Why would stables need a 100 amp supply?

I assume its about £35 to 40 per metre, over that distance aluminium may be worth considering, it will be 1/3 the price for the same cross-sectional area.

There is a good reason for the rule of thumb that much more than 1 volt per metre is not an economic cable run - so 11kv lines don't run much more than 11km, long vehicles use 24V batteries and not 12V etc. Oh, and like this, by the time mains has to go more than a couple of hundred metres, for all but very small loads it gets very expensive very quickly. This is also why pop festivals and fairgrounds have so many gensets dotted about, rather than one big one. (or temporary transformers and HV distro, but in the UK that is tricky.)

Mike.

mapj1 said:

There is a good reason for the rule of thumb that much more than 1 volt per metre is not an economic cable run

So would it be cheaper to get a new transformer installed?

Sparkingchip said:

Why would stables need a 100 amp supply?

Is this a barn or stables?

would it be cheaper to get a new transformer installed?
Probably not in the UK, because of the controls over private site HV work and ongoing cost of ownership, but if the only cost was buying and installing a transformer and a thinner cable, probably. It's only an approximate  rule of thumb !! This example is borderline, the economics at twice the distance would become far more clear cut.

Note that 3 phase (or split phase) goes further, as you have drop in the phase wires, but a large chunk of the voltage drop in the neutral is removed from the  equation. Its also why lights on a larger sports stadia are often 400V units wired between 2 phases, rather than 230V phase to neutral.

Mike

35 mm conductors will fit into the cage clamp terminals of the 100-amp switches and RCDs, a 32-amp supply should be sufficient for stables, the cable is still going to be expensive, but not as expensive as four core 70 mm.

So 35 mm seems a good starting point for designing the installation, limiting the maximum demand to 32-amps.

It would not surprise me if 240 metres of 70 mm four core SWA costs over ten thousand pounds, 35 mm two core is still going to cost several thousand pounds.

If you email the cable manufacturers they will almost certainly calculate the size of the cable for you and recommend the size to use.

It is up to you to design the circuit and installation, I cannot do it for you as I do not know what electrical equipment and loads are to be supplied, so do not just use this information without verifying it for yourself and taking guidance from the cable manufacturer.

https://www.elandcables.com/cable-calculator

If the barn has a steel frame then this may provide a low resistance to earth.

If at all possible I would go for either a three phase supply, or split phase, as has already been said that will reduce the phase current, and also reduce voltage drop in the neutral.

If the above can not be achieved, then you can probably apply engineering judgement and allow a lot more voltage drop than the norm.

If the long cable from the transformer to the load belonged to the DNO, they might allow as much as 10% voltage drop in the service cable, and no one worries about that !

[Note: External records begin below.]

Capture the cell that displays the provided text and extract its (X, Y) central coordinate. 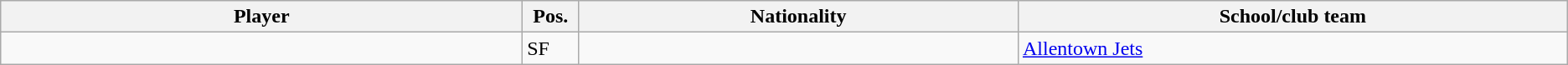
School/club team (1292, 17)
Nationality (799, 17)
SF (551, 49)
Pos. (551, 17)
Allentown Jets (1292, 49)
Player (261, 17)
Extract the [X, Y] coordinate from the center of the cell holding the provided text.  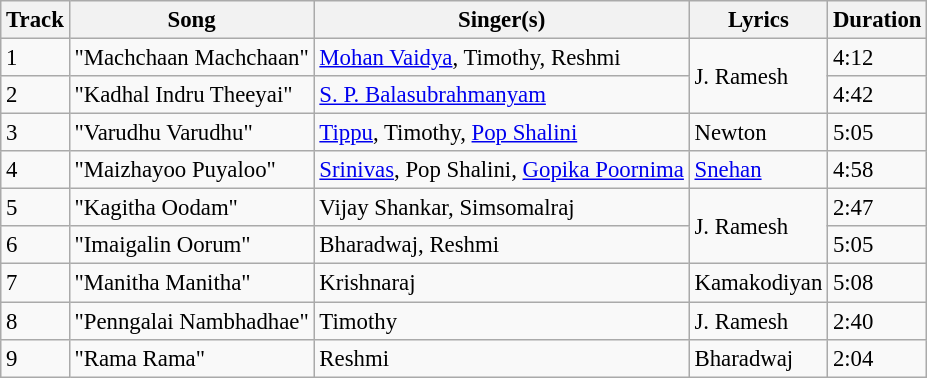
2:47 [878, 208]
Singer(s) [502, 20]
Newton [758, 133]
"Rama Rama" [192, 358]
Bharadwaj, Reshmi [502, 245]
2:40 [878, 321]
"Maizhayoo Puyaloo" [192, 170]
"Penngalai Nambhadhae" [192, 321]
6 [35, 245]
Track [35, 20]
Kamakodiyan [758, 283]
"Kadhal Indru Theeyai" [192, 95]
Snehan [758, 170]
5 [35, 208]
3 [35, 133]
8 [35, 321]
9 [35, 358]
Vijay Shankar, Simsomalraj [502, 208]
4:58 [878, 170]
Krishnaraj [502, 283]
Mohan Vaidya, Timothy, Reshmi [502, 58]
Duration [878, 20]
4:42 [878, 95]
S. P. Balasubrahmanyam [502, 95]
Song [192, 20]
Timothy [502, 321]
Lyrics [758, 20]
7 [35, 283]
Bharadwaj [758, 358]
"Varudhu Varudhu" [192, 133]
1 [35, 58]
4:12 [878, 58]
5:08 [878, 283]
4 [35, 170]
"Manitha Manitha" [192, 283]
"Kagitha Oodam" [192, 208]
"Imaigalin Oorum" [192, 245]
2 [35, 95]
"Machchaan Machchaan" [192, 58]
Srinivas, Pop Shalini, Gopika Poornima [502, 170]
Tippu, Timothy, Pop Shalini [502, 133]
2:04 [878, 358]
Reshmi [502, 358]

250 volts at the transformer, and 226 at the load is common on rural supplies. If going down this route, consider the load profile, A long hour 100 amp load, with 10% losses in the cable is approaching £1 an hour, or perhaps £6,000 a year. Ten years losses would pay for the larger cable. If on the other hand the load is usually only 10 amps or so, with rare peaks approaching 100 amps, then the losses are relatively unimportant.

Thanks for the response AJ it is greatly appreciated, the DNO has supplied a TT system and there is no PE terminal, my thoughts were to earth stake at the kiosk to have this protecting the kiosk and SWA cable. I was thinking of installing a 100mA RCD at the switch fuse to comply with ADS as the fuse will have overload protection and the RCD will have earth fault protection on the SWA cable. At the barn/stable  the SWA gland will be made off to an insulation sheet  and then a separate local earth stake will protect the distribution from this point with all 30mA RCD protected circuits. The Barn/Stable is metal framed and this will be supplementary bonded.